L’invasion militaire de l’Ukraine par la Russie réveille stratégiquement les pays du monde. Au siège de l’ONU mercredi, Maurice s’est jointe au concert des nations qui réclament que Moscou «retire immédiatement, complètement et sans conditions toutes ses forces militaires d’Ukraine tout en condamnant la décision de la Russie d’accentuer la mise en alerte de ses forces nucléaires». Sur les 193 membres de l’Organisation, 141 pays ont soutenu la résolution tandis que cinq – Russie, Bélarus, Corée du Nord, Erythrée et Syrie – ont voté contre et 35 se sont abstenus, dont Chine, Kazakhstan, Kirghizistan, République démocratique populaire du Laos, Madagascar, Mali, Mongolie, Mozambique, Namibie, Nicaragua, Pakistan, Sénégal, Afrique du Sud, Soudan du Sud, Sri Lanka, Soudan, Tadjikistan, Ouganda, Ouzbékistan, Vietnam et Zimbabwe.
Si le secrétaire général de l’ONU, Antonio Guterres, estime qu’il faudrait que Vladimir Poutine «mette fin aux hostilités en Ukraine – maintenant (...) ouvrez la porte au dialogue et à la diplomatie – maintenant», Joe Biden a jugé que le vote de mercredi «exposait au grand jour l’isolement» de son homologue russe : «Une immense majorité des nations reconnaissent que Poutine n’attaque pas seulement l’Ukraine mais également les fondations même de la paix et de la sécurité dans le monde.» Pour le chef de la diplomatie européenne Josep Borrell, le résultat du vote est «historique», un point de vue partagé par le Premier ministre britannique, Boris Johnson, pour qui «rarement le contraste entre le bien et le mal aura été aussi frappant». Mais les choses ne sont pas si simples et un regard purement manichéen, à la Johnson, peut compliquer la donne.
Outre l’Amérique du Nord et l’Europe, la résolution a bénéficié du vote favorable de nombreux États africains (qui dénoncent des cas de racisme sur des étudiants africains qui tentent de franchir les frontières polonaises pour se mettre à l’abri des bombes), mais fait notable : l’Afrique du Sud s’est abstenue, tout comme l’Algérie, la Centrafrique et le Mali, deux pays développant actuellement leurs liens avec la Russie.

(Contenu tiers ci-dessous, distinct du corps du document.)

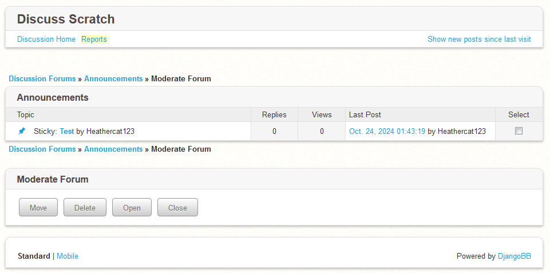Click Discussion Forums breadcrumb above Moderate Forum panel
This screenshot has width=550, height=273.
(x=42, y=149)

Le Burkina Faso, théâtre d’un récent coup d’État, a choisi de ne pas voter. Idem pour le Sénégal qui a surpris plus d’un.
L’abstention de la Chine, en revanche, était attendue au conseil de sécurité. L’Inde s’est aussi abstenue malgré de fortes pressions des États-Unis. Le Pakistan, aussi sous pression notamment des Européens pour un vote favorable, ne s’est pas engagé et a préféré la neutralité. La résolution à l’Assemblée était inspirée d’un texte rejeté la semaine dernière au conseil de sécurité en raison du veto de la Russie, membre permanent du conseil de sécurité de l’ONU, qui a scandalisé les Occidentaux. Cependant, à l’Assemblée générale, le droit de veto, privilège des cinq membres permanents du conseil (États-Unis, Russie, Chine, France et Royaume-Uni), n’existe pas puisque, comme dans le cas des Chagos, les résolutions ne sont pas contraignantes légalement. Ce qui fait que la loi du plus fort perdure.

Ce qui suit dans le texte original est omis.